*** 本文 ***
【女子ゴルフ】香妻琴乃「プロになるためのレールが敷かれていた」 (3ページ目)

  • 佐藤 俊●文 text by Sato Shun
  • 佐野美樹●撮影 photo by Sano Miki

 香妻はこれまで調子が悪いとか、考えたことがないという。

「ここまで、結果には満足はしていないですけど、特に調子が悪いとかもないです。だから、お休みの日にゴルフから意識的に離れることもないですね。趣味もないですから(笑)。たまに買物とか遊んだりしますが、調子のいい時は、ずっとゴルフをしていても平気なので、基本的にゴルフが大好きなんですね」

 そう笑う香妻のプロ意識はかなり高い。発する言葉に浮わついたものはない。プロとしてすべきことも十分、理解している。それが、20歳にして、老練な落ち着きを醸し出している、ひとつの要因かもしれない。

「今シーズンの目標は、優勝です。いつできるかわからないですけど、父には『全部予選落ちしてもいい。スコアをまとめようとして小さくまとまるよりも、1試合だけ優勝するとか、今まで通り思い切ったゴルフを続けるように』と、言われています。『今の順位じゃシ-ド権取れないよ』と言われるよりも、そう言ってもらったほうが、気が楽なので、ありがたいですね。これまで無駄にした試合は1試合もないので、『いつかは勝てるさ』という気持ちでプレイしていきます」
*** 記録データ ***
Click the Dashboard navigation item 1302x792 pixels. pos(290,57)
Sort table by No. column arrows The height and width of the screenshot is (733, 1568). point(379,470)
***
実施する課題:
a) 香妻琴乃の記事で、香妻が挙げた今シーズンの目標は何か。
b) 香妻琴乃の記事を、最後の段落の後から書き継げ。

解答一覧:
a) 優勝である。

b)
 肩の力を抜いて初Vに挑戦する香妻には、さらに大きな目標があるという。

「オリンピックに日本代表として出場して、金メダルを獲ることです。そのためには、優勝はもちろん、日本代表になれるくらの力を付けること。あと、(リオデジャネイロ五輪まで)4年しかないので、危機感をもってやらないとダメですね」

 代表の座をつかむには、さらなるレベルアップはもちろん、厳しい競争に打ち勝たなくてはならない。だが、彼女の未来図には、プロへのレールが敷かれていたのと同じくらい鮮明に、表彰台に立つ24歳のメダリストの姿が描かれているに違いない。

  香妻琴乃(こうづま・ことの)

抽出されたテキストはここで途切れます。